What needs to be done: How many lines in the data below include the word "link"? Respond with the number, nothing more.

Information:

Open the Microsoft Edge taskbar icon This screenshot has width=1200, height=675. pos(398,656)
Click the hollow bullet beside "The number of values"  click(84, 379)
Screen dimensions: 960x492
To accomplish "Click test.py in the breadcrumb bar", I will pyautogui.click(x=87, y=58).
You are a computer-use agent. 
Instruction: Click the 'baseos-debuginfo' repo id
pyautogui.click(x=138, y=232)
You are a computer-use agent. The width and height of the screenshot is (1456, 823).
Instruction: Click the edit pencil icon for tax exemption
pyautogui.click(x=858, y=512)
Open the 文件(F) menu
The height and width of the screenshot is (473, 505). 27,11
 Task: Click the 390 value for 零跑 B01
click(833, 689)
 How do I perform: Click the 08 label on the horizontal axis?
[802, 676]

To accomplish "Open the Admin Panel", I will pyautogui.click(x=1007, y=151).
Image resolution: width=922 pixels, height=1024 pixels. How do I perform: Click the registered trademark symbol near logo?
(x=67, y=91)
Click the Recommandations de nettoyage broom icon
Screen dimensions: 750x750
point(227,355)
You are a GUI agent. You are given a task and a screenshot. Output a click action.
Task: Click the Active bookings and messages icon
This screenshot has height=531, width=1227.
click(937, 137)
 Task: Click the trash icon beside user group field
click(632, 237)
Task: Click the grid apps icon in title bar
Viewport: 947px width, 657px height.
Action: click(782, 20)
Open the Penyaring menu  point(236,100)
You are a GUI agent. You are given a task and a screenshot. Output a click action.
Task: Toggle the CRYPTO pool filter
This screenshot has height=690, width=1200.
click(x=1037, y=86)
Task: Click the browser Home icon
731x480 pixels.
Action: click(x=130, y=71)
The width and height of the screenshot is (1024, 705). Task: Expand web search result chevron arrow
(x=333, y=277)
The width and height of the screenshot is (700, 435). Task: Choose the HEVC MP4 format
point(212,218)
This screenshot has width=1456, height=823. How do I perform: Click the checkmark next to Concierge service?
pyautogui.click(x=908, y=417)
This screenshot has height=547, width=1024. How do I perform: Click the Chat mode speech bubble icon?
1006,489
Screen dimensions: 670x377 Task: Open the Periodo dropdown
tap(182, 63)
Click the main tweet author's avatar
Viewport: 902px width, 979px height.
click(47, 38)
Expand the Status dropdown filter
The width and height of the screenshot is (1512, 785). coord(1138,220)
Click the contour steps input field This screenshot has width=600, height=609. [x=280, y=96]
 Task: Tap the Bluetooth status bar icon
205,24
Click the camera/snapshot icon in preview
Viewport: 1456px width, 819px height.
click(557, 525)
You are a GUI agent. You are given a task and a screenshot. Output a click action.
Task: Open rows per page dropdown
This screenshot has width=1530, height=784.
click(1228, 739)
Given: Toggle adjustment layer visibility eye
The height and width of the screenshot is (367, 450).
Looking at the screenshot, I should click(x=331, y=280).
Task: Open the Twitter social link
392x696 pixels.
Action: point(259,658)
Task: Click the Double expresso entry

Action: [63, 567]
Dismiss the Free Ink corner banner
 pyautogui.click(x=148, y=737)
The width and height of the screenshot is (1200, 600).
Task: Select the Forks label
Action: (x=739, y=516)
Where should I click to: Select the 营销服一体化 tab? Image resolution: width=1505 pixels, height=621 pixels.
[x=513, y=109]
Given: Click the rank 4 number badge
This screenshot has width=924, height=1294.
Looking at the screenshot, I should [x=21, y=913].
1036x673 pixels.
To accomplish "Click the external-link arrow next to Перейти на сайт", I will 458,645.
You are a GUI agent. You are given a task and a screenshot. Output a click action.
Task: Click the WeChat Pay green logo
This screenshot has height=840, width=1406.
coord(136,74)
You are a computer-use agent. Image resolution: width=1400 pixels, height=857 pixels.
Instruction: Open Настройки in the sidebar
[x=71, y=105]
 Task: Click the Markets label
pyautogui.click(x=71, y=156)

Reply to the task: 2